Si l’on fait des évènements, cela doit avoir un but, le premier serait d’être le point de convergence du développement d’une ou de plusieurs activités au sein même du territoire. Si l’on veut développer le vélo sur le territoire, on va chercher des compétitions nationales du type Trophée Nationale des Jeunes Vettetistes qui vont structurer ou mettre en valeur les infrastructures du territoire, les parcours, les tracés accessibles tout le reste de l’année. Si l’on veut faire de la musique, peut-être s’inscrire dans une programmation annuelle qui profiterait autant aux visiteurs qu’aux locaux pour démontrer la sensibilité culturelle que le territoire souhaite avoir auprès de ses différents publics.
Bref, tout cela doit s’inscrire dans un plan de développement qui va plus loin qu’un simple One-shot trop souvent couteux et avec des répercutions au mieux économiques à court-terme sans imaginer l’impact sociétal de sa durabilité.
Ceci nous amène au sujet principal, quelle est la place de l’hospitalité dans un schéma un peu trop centré sur le développement économique du tourisme ?

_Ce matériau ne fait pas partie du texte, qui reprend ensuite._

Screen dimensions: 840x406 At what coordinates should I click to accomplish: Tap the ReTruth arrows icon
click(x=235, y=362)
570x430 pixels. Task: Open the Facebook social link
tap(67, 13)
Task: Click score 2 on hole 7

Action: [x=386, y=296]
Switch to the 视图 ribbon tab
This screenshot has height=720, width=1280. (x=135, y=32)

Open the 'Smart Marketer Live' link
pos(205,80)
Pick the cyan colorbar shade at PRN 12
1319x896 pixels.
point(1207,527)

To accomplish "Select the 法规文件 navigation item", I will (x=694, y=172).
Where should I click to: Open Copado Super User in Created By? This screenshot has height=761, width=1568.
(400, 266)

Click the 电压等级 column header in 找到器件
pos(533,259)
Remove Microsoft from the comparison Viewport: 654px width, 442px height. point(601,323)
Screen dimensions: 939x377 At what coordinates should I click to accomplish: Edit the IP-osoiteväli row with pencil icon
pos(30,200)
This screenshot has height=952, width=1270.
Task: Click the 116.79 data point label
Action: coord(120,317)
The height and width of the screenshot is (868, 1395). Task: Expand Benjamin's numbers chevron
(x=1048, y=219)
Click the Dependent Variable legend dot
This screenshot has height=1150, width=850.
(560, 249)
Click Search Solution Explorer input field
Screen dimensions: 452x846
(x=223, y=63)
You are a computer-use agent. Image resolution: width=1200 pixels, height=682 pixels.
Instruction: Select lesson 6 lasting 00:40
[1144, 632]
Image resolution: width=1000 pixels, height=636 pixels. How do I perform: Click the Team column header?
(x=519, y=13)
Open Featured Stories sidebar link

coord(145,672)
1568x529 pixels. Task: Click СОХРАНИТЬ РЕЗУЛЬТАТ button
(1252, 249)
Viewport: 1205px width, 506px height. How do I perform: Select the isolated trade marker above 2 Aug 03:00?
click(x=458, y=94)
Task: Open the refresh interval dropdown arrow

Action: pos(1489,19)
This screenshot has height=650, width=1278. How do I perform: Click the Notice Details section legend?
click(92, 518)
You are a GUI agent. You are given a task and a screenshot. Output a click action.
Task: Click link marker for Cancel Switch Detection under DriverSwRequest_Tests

On adore parler de fréquentation touristique, volume de touristes, surtourisme parfois même, mais ça fait toujours bien dans les communiqués de presse de montrer qu’on est les premiers en volume en hauteur, mais ça n’en fait toujours pas une valeur touristique. Cela aide à la communication de la destination mais cela n’en fait pas un positionnement de marque et encore moins un facteur clé de succès.
Le tourisme c’est simple, c’est une économie transverse qui va rayonner sur la plupart des composantes d’attractivités d’un territoire (activités, shopping, propreté, évènements, loisirs, héritage culturel…). Il se découpe en quatre éléments structurants :
– Les paysages
– Les infrastructures
– Les communautés locales
– L’accessibilité
Le taux de fréquentation n’y figure pas. Par contre les communautés locales oui. Et çà, ça change tout, car quand on est visiteur on veut vivre comme un local, trouver les bons restaurants, avoir les bonnes adresses, pratiquer les activités, etc.
Et pour cela on a besoin de conseil, de services qui les proposent, d’accueils sympathiques qui nous emmèneront à transformer d’un état de consommation à l’expérience vécue ou bien même à la transformation.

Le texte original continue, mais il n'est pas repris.